Back in October 2010, just a few days before his successor was to be anointed in a statewide election, then-Gov. Arnold Schwarzenegger and then-Interior Secretary Ken Salazar trekked deep into the Mojave Desert to speechify at the groundbreaking for what will soon be America’s largest solar power plant.
This is the Ivanpah Solar Generating Electric System, a 4,000-acre project not far off the Interstate 15 freeway between Las Vegas and the Los Angeles area. Due to open later this year or sometime in 2014, the privately-financed (except for a $1.6 billion federal loan guarantee) Ivanpah will produce 392 megawatts of power for customers of Southern California Edison Co. and Pacific Gas & Electric Co.
A short time after it opens, another massive solar thermal project, the $1.6 billion Mojave Solar Project (with a $1.2 billion federal loan guarantee) should begin producing 250 megawatts of power from its only slightly smaller array of panels, the juice going to PG&E over new power lines.
Together, the two projects will produce about one-third of what the San Onofre Nuclear Generating Station once put out, and what PG&E’s Diablo Canyon nuclear plant generates now. That’s enough power for about half a million homes, a good-sized city.
They won’t be the last of their type, but even before they open, their sort of facility may actually be on its way out, small solar possibly taking over for big solar in the effort to meet California’s goal of getting about a third of its electricity from renewable sources by the end of this decade.
Big solar, of course, involves thousands of acres and billions of dollars, environmental challenges ranging from threats to endangered species to visual pollution from power lines spanning hundreds of miles.

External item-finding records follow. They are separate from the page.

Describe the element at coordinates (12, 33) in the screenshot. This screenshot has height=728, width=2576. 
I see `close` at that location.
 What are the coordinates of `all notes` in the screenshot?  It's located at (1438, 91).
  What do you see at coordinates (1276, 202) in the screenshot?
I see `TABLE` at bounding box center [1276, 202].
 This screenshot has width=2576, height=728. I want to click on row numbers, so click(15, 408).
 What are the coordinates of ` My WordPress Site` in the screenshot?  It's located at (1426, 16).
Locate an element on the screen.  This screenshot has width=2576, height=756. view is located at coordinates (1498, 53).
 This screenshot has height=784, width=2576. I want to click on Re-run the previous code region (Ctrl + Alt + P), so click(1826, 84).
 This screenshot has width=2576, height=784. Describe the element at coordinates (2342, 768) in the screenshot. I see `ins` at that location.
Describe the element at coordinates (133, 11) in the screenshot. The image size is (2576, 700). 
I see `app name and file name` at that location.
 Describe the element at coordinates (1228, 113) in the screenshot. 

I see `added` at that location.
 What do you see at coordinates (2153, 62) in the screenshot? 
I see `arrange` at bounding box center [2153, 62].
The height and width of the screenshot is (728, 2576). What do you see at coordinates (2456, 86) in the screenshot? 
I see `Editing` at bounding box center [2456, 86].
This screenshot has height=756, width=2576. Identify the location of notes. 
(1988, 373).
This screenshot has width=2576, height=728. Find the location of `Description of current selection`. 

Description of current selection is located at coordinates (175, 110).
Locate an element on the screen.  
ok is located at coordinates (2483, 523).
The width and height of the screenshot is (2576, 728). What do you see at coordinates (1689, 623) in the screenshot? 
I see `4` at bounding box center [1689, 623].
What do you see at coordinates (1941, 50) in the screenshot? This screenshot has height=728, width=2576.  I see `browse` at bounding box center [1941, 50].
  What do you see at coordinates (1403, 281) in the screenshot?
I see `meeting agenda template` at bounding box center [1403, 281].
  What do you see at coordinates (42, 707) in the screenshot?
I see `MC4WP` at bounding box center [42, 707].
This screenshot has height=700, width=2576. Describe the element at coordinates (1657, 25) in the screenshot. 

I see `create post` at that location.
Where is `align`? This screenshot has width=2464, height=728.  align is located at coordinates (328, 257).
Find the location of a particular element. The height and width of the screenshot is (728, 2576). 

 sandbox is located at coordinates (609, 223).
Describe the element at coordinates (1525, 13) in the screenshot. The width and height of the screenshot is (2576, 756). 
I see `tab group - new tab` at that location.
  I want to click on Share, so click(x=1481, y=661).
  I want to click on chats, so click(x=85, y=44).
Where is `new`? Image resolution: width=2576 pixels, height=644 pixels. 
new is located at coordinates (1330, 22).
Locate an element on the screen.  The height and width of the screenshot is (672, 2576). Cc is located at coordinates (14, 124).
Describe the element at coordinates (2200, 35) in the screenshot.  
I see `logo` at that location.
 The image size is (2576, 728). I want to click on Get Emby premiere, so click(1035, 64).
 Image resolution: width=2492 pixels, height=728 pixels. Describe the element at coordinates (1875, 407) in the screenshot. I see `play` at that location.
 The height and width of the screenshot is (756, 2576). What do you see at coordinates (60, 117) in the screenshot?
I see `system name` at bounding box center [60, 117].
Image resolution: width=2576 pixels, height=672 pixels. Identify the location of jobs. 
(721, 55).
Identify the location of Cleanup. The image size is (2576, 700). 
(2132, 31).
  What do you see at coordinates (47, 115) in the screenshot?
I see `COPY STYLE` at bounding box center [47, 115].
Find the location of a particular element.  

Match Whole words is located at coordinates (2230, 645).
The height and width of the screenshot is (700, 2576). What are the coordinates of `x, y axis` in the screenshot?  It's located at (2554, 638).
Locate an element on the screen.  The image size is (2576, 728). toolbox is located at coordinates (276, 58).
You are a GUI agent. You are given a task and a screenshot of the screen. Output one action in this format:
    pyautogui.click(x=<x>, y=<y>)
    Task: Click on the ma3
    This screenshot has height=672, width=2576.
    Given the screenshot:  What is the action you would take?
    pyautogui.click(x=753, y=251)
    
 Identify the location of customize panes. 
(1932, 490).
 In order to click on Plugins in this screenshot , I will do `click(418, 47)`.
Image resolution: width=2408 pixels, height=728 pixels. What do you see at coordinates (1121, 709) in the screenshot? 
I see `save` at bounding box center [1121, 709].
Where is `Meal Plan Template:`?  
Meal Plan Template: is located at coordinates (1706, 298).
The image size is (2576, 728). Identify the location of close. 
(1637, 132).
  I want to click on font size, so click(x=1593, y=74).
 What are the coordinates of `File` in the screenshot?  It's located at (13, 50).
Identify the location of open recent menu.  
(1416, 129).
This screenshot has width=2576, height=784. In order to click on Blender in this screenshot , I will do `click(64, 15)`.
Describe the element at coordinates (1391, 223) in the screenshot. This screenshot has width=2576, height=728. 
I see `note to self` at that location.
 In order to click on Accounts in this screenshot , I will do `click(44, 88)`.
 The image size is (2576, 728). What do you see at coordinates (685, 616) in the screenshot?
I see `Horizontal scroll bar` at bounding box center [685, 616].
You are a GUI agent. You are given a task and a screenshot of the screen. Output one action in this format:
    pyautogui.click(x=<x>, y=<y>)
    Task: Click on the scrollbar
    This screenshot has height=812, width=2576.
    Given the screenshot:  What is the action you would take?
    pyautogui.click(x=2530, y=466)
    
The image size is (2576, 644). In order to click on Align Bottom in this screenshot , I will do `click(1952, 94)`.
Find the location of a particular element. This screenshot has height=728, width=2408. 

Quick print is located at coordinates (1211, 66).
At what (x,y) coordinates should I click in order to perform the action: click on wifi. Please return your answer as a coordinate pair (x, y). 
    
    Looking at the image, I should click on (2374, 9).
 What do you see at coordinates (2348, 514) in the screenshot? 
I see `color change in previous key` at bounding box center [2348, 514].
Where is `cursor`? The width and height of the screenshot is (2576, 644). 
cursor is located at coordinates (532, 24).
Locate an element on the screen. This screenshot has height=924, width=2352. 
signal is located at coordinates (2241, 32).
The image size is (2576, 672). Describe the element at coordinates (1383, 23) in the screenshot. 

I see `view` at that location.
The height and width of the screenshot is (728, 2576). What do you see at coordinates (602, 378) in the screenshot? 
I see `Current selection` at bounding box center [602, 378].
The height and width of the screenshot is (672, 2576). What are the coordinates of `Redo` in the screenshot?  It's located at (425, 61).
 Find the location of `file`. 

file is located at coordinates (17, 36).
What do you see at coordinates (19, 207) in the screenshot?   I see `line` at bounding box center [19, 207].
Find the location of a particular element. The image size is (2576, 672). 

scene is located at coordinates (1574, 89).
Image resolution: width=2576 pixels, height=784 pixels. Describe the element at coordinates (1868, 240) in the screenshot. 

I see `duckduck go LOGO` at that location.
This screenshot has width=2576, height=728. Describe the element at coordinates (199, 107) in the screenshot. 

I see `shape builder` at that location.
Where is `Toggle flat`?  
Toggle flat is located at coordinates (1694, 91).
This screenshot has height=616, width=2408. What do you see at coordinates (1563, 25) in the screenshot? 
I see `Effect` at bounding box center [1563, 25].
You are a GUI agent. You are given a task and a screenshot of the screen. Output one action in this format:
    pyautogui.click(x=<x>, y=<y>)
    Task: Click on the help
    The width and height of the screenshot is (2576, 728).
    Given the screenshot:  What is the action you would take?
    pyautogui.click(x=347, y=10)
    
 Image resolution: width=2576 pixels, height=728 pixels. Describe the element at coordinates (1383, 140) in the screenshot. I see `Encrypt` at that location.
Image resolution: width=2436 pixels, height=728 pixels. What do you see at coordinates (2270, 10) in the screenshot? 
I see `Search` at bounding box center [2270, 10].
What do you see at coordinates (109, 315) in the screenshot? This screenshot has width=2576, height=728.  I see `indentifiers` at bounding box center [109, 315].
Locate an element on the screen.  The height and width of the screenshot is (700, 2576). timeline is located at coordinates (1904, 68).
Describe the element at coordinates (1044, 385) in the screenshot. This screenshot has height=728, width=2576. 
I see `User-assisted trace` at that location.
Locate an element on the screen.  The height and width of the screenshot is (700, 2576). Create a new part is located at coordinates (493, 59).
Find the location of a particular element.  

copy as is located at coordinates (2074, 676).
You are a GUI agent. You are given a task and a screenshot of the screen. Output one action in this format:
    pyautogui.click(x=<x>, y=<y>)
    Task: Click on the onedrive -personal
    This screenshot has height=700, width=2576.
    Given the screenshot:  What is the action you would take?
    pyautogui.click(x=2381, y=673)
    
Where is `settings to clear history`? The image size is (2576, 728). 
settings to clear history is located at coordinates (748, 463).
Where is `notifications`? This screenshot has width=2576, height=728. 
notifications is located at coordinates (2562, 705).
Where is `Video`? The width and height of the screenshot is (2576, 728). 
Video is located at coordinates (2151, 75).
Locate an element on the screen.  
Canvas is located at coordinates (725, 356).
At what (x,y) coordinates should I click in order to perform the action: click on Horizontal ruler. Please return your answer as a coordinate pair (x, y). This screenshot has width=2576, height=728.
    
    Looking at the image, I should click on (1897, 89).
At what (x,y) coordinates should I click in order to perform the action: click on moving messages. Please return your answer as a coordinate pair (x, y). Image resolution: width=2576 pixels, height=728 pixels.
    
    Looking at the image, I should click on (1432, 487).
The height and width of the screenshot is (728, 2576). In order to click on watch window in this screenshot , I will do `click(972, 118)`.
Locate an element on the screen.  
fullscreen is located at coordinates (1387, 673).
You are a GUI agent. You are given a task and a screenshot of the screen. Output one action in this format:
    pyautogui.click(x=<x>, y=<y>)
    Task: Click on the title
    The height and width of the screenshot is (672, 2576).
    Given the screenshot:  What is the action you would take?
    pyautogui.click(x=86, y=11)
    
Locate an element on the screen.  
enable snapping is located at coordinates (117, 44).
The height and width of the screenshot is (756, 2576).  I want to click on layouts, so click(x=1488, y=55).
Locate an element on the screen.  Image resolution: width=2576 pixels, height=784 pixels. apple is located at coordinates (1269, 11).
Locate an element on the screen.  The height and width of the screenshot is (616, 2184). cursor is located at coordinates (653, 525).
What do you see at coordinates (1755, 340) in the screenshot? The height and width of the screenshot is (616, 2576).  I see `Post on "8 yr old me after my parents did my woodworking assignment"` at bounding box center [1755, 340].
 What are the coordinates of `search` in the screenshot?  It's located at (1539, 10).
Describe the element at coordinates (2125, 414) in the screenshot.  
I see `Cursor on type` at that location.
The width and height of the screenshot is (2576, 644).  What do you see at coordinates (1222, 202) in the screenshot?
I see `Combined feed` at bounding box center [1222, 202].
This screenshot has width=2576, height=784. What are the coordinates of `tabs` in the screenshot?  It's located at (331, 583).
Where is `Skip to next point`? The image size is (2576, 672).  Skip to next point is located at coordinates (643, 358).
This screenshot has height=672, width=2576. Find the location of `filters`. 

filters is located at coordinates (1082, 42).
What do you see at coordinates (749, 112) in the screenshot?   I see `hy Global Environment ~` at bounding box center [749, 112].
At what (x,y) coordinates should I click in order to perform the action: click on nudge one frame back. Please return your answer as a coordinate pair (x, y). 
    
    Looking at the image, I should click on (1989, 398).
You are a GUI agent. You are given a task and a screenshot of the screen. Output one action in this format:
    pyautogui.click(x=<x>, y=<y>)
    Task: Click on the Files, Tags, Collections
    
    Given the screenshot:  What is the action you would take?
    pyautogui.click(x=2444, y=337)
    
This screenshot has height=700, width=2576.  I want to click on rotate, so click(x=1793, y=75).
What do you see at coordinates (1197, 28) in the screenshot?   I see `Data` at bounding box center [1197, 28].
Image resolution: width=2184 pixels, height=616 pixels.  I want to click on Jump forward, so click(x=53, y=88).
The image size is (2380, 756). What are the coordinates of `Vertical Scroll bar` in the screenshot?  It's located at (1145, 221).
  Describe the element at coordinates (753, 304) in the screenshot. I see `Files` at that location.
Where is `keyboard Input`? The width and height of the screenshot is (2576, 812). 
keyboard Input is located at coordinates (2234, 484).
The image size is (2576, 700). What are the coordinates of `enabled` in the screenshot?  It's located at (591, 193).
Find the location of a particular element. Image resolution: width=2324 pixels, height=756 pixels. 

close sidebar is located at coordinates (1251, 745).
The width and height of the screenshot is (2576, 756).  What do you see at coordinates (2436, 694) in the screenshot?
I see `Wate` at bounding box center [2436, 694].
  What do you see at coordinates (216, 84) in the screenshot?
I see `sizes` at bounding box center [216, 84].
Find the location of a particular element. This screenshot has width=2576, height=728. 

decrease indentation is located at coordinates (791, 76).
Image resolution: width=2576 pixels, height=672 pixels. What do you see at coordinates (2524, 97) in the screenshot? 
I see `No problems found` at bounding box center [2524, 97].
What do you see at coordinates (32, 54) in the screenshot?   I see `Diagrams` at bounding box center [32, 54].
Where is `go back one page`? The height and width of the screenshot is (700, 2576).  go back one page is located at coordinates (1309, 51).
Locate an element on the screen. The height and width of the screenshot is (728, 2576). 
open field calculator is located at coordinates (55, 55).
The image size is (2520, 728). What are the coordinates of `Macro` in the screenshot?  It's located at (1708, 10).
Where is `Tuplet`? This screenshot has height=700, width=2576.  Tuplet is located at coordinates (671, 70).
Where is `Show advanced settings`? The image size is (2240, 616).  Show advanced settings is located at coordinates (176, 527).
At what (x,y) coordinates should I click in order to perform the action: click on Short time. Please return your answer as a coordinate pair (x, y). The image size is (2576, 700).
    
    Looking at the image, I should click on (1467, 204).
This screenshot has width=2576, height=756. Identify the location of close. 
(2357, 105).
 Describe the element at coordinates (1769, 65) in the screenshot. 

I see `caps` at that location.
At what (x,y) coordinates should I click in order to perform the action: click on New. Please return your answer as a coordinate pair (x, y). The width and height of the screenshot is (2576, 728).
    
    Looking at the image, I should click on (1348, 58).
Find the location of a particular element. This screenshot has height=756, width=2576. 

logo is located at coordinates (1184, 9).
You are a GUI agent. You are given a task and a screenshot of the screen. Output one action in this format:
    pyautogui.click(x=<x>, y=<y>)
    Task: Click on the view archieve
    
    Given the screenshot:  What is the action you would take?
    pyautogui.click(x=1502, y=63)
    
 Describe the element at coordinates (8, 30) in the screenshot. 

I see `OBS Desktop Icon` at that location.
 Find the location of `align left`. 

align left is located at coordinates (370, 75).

Little solar involves putting solar photovoltaic panels on rooftops and over parking lots. That takes relatively small investments by a lot of people and companies rather than just a few big operators. It’s a completely different model from what large utility companies do now.
The possibility of this sea change in solar is suggested by two big cancellations made early this summer.
First came the news in late June that the proposed Calico Solar Project, due to cover 12.5 square miles north of Interstate 40 near the small town of Ludlow not far from the Mojave National Preserve has been canceled. The developer, K Road Power, a consortium of several companies, had planned a gargantuan solar array that might generate as much as 850 megawatts.
KRoad listed “changed market conditions” as the reason for dumping this project. The change is that photovoltaic solar power has become more economically feasible. Another factor was that the technology planned for Calico has sometimes been problematic when tested.
Then, in July, BrightSource Energy, developer of the Ivanpah plant, cancelled plans for another 4,000-acre project, this one called Rio Mesa, its towers in eastern Riverside County to have been visible from the Colorado River.
One factor in this cancellation was the discovery of bones of extinct saber tooth cats during construction of another solar array about 60 miles off. This one, the 550-megawatt Desert Sunlight project near Joshua Tree National Park, is due online in 2015.
All this doesn’t mean there will be no more big solar plants in California. But it does suggest that when they are built, they may be constructed nearer to existing transmission lines than are the ones due to open soon. That would cut the profits of the big utilities because they would reap fewer guaranteed profits for decades based on the costs of putting up new power lines.
At the same time, a new study from Carnegie Mellon University may begin to turn off the spigot of federal loan guarantees so vital to big solar. This report suggests solar plants in Ohio, Pennsylvania and West Virginia would cut far more pollution from America’s air than big solar in California ever can – even if they don’t produce as much power. That, the study said, is because solar plants there would replace coal-burning facilities which foul the air far more than the natural gas-fired power plants prevalent in California.
Taken together, all this suggests the big solar construction boom may be ending within the next few years, tailing off even before the first large solar arrays open for business. Instead, the emphasis might switch to small solar, which would almost certainly be better for consumer pocketbooks.